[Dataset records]
-*-

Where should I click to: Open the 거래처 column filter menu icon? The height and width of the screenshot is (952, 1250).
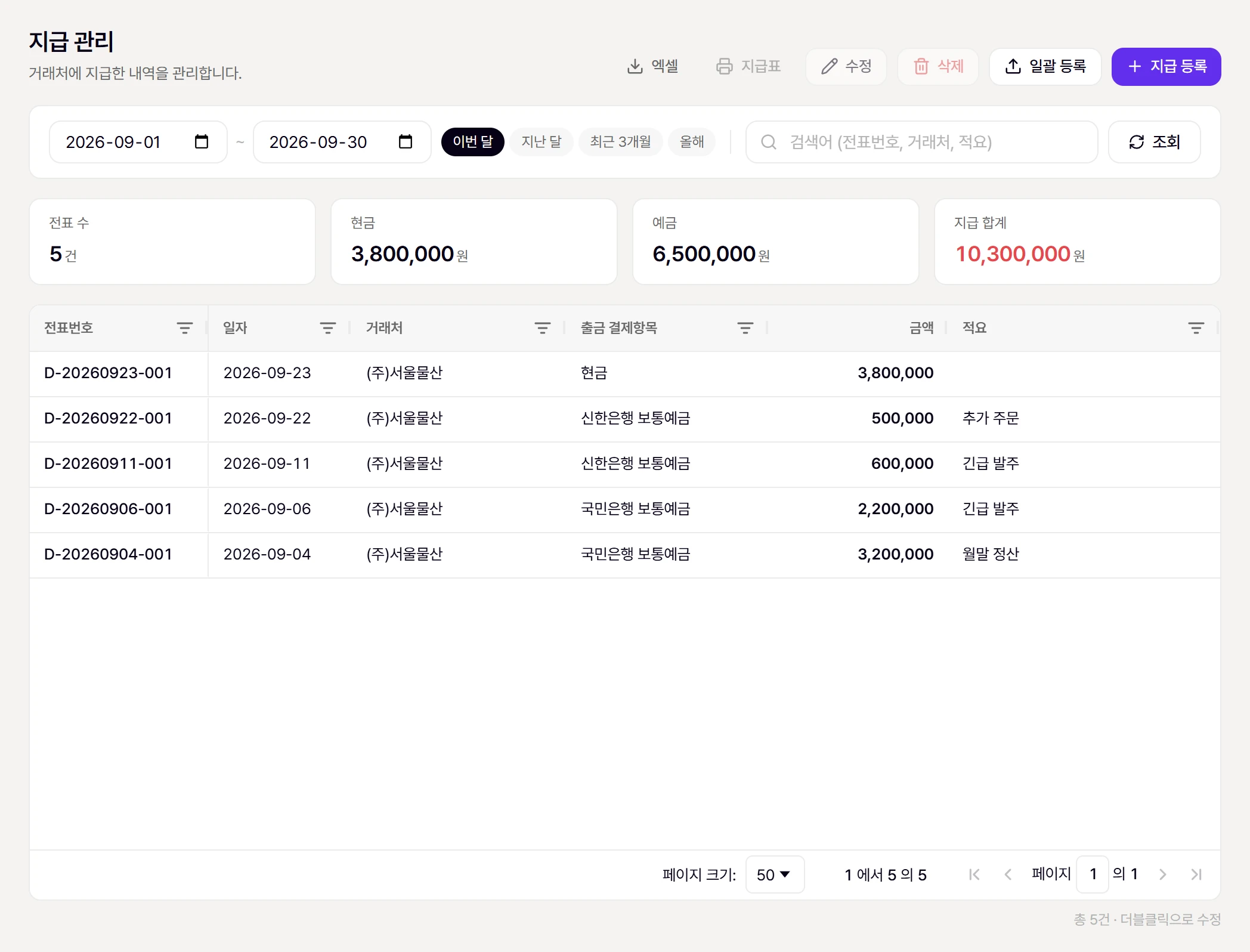pos(543,328)
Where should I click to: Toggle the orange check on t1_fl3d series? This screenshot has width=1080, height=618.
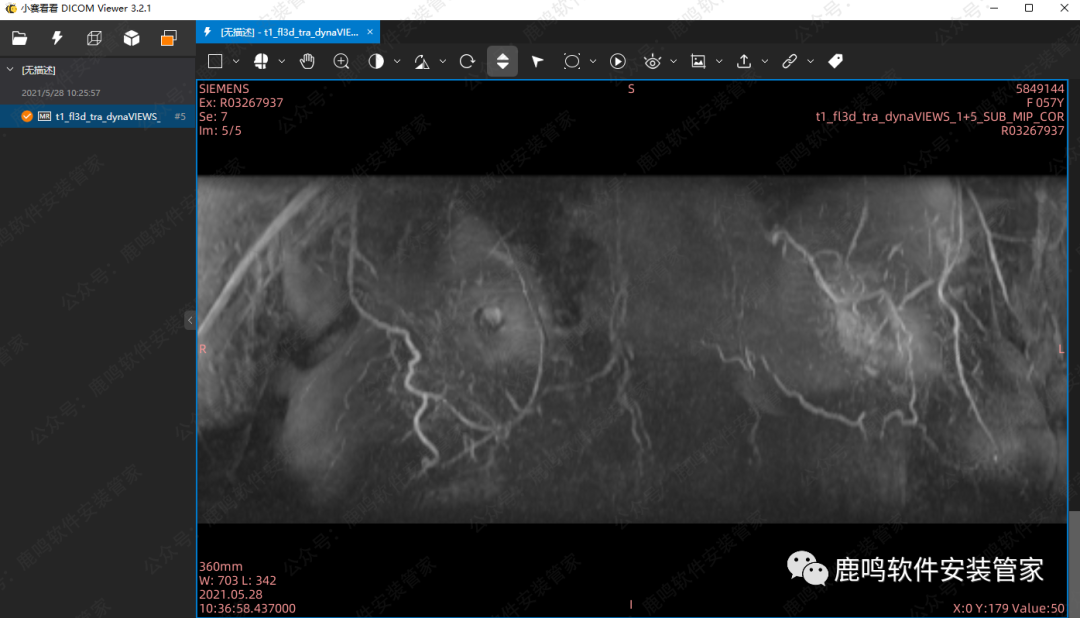[x=27, y=117]
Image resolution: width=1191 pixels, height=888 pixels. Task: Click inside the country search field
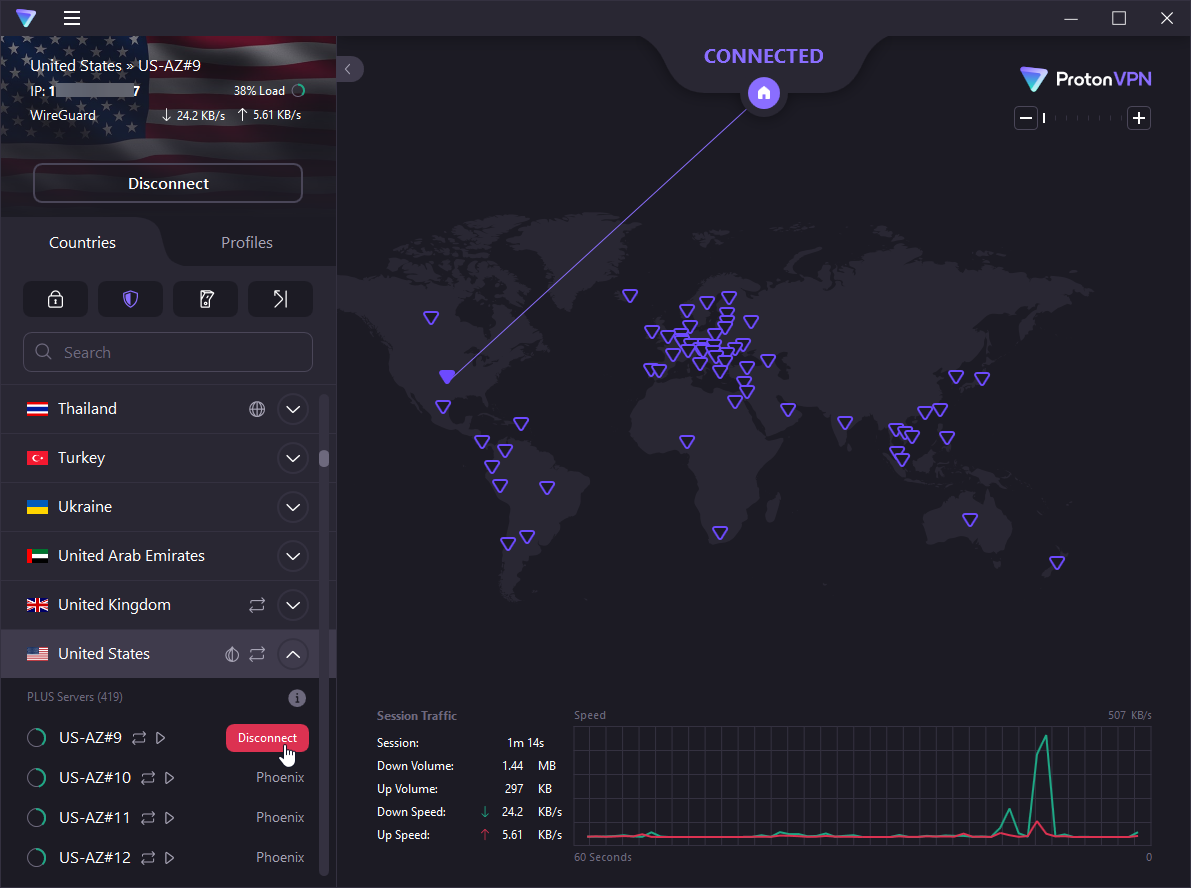pyautogui.click(x=167, y=352)
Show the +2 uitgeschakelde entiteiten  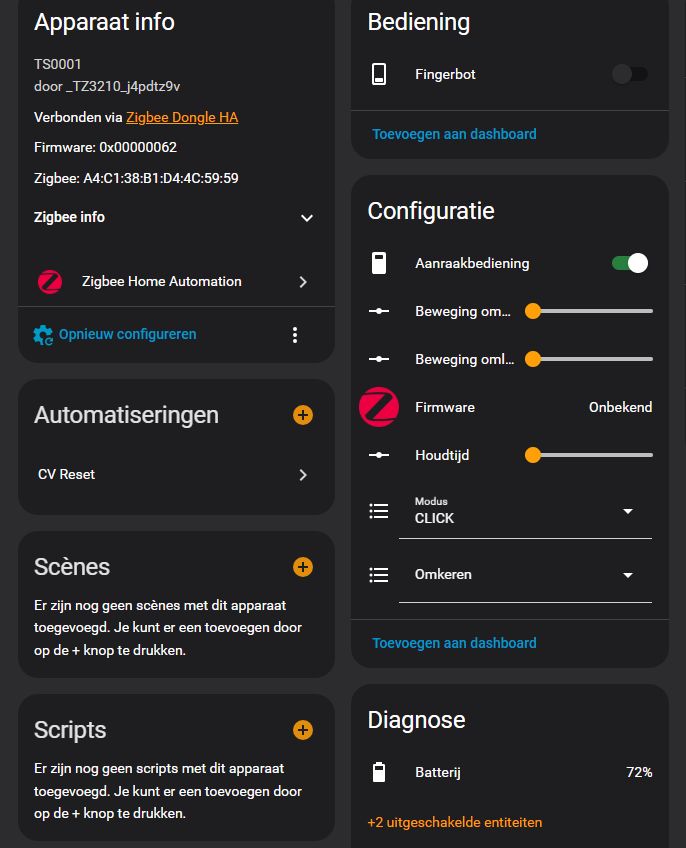click(455, 822)
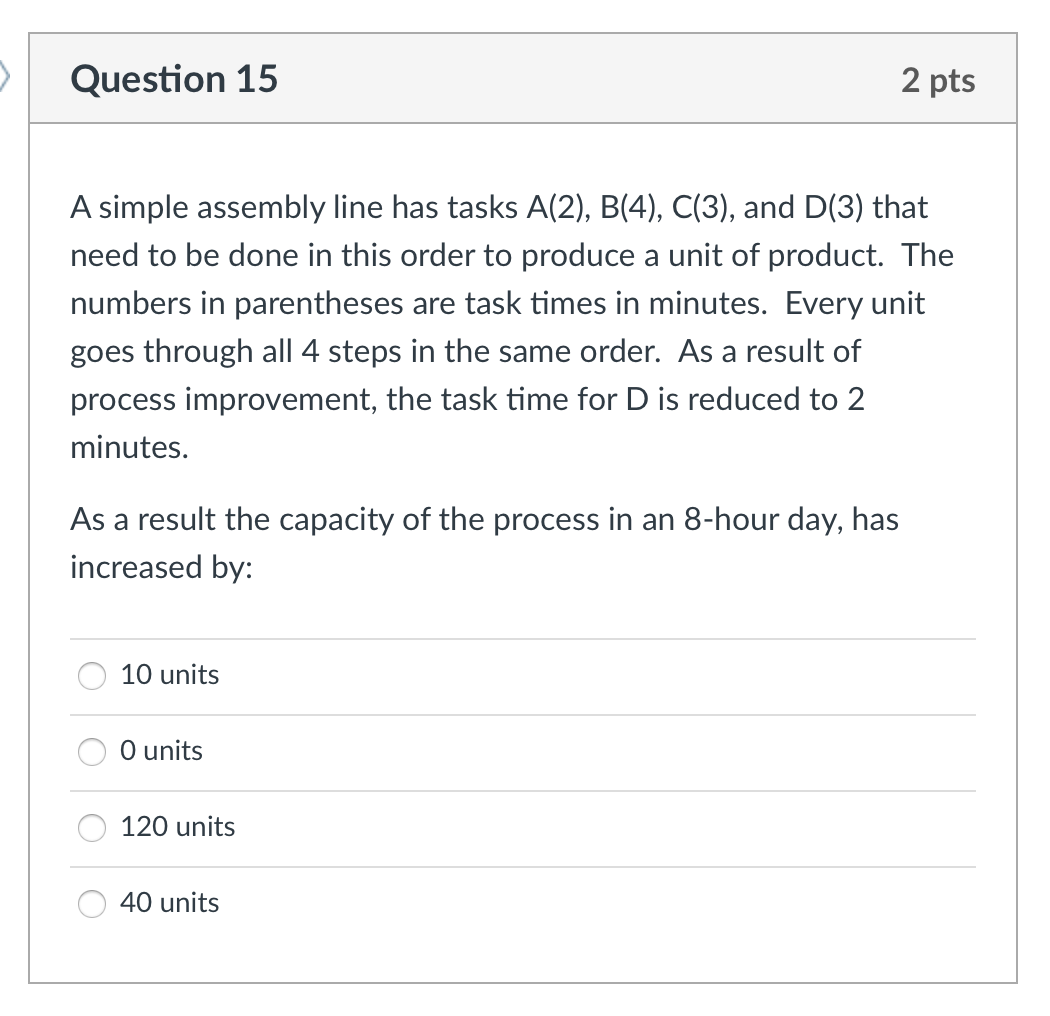This screenshot has height=1016, width=1050.
Task: Choose the answer option labeled 10 units
Action: pyautogui.click(x=169, y=675)
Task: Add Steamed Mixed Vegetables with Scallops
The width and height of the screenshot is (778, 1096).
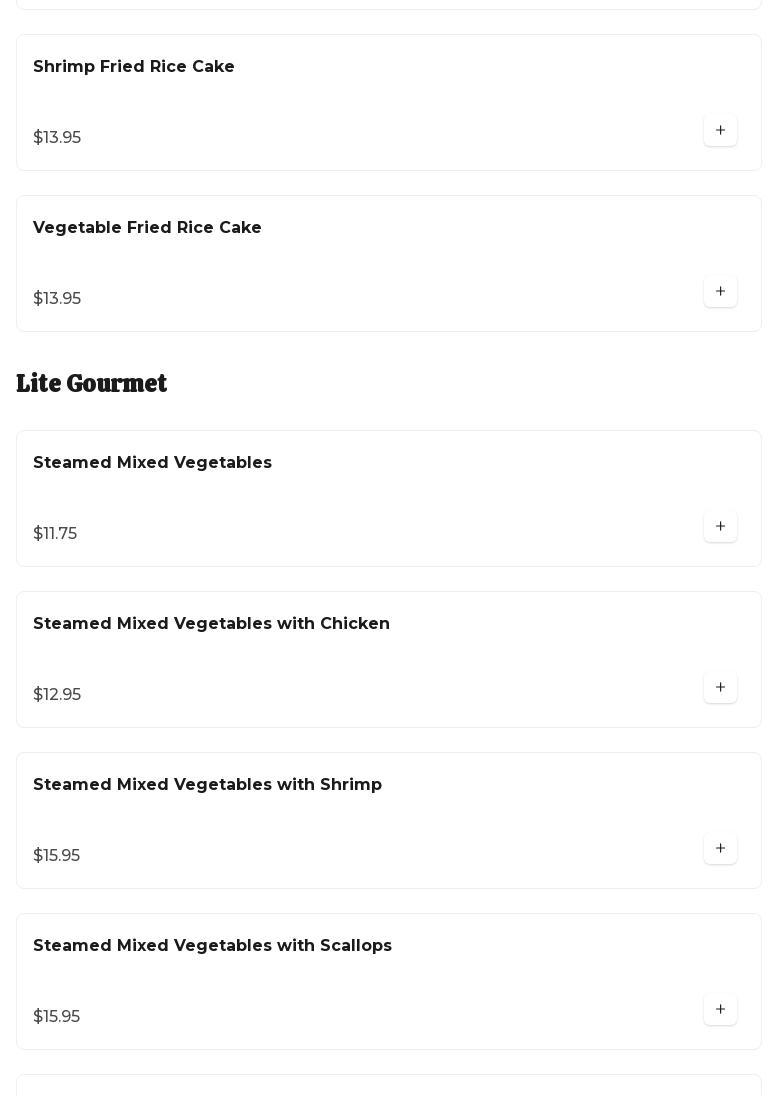Action: (x=720, y=1010)
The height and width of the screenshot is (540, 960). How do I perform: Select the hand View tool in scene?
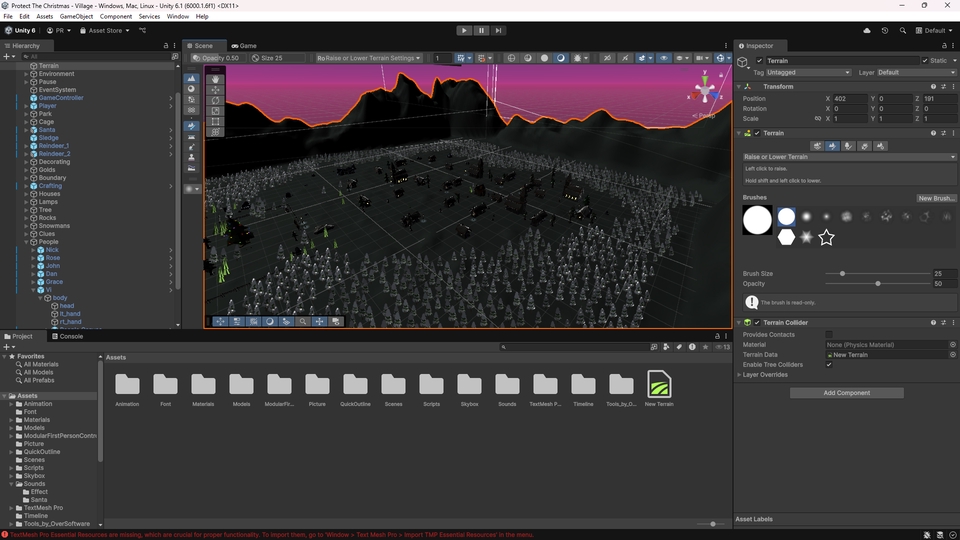[x=216, y=79]
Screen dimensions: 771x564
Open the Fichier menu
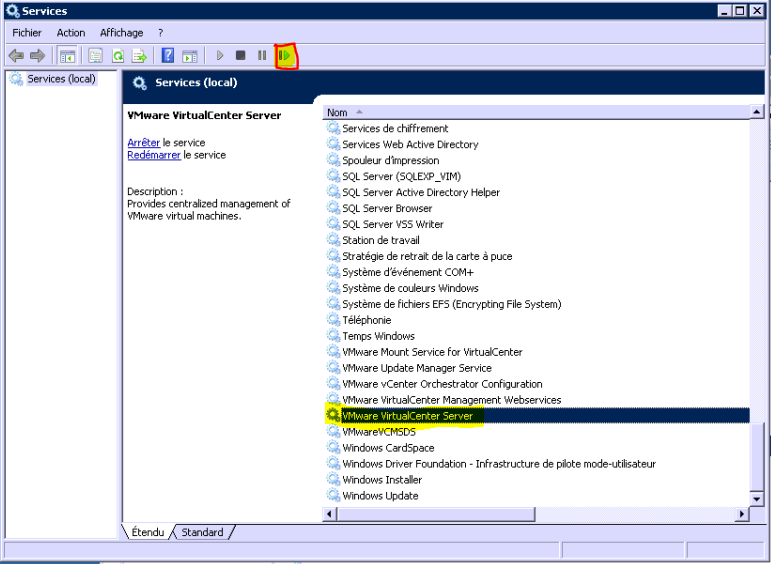point(27,33)
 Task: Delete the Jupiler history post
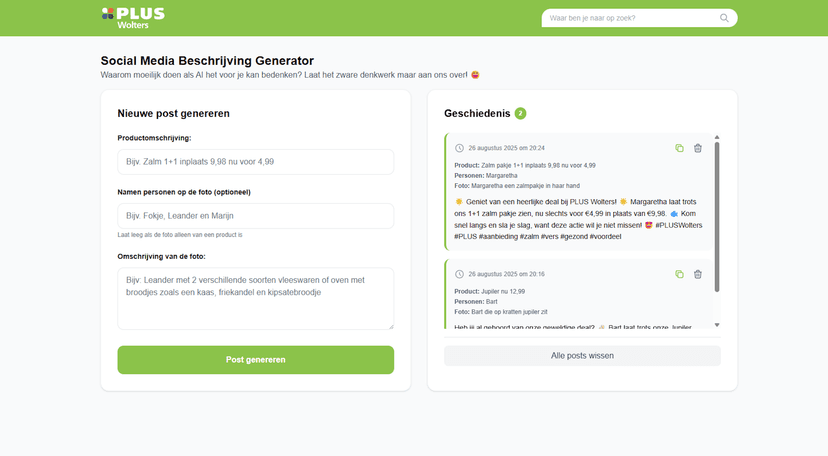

-*-

Exact text is required for the lines from the one with "The height and width of the screenshot is (540, 960)." through the last line of the entries, both included. Omit pictures.

EXERCISE OUTPUT »
The height and width of the screenshot is (540, 960). How do I perform: Select the hand View tool in scene?
[x=216, y=79]
Screen dimensions: 771x564
Open the Fichier menu
point(27,33)
 Task: Delete the Jupiler history post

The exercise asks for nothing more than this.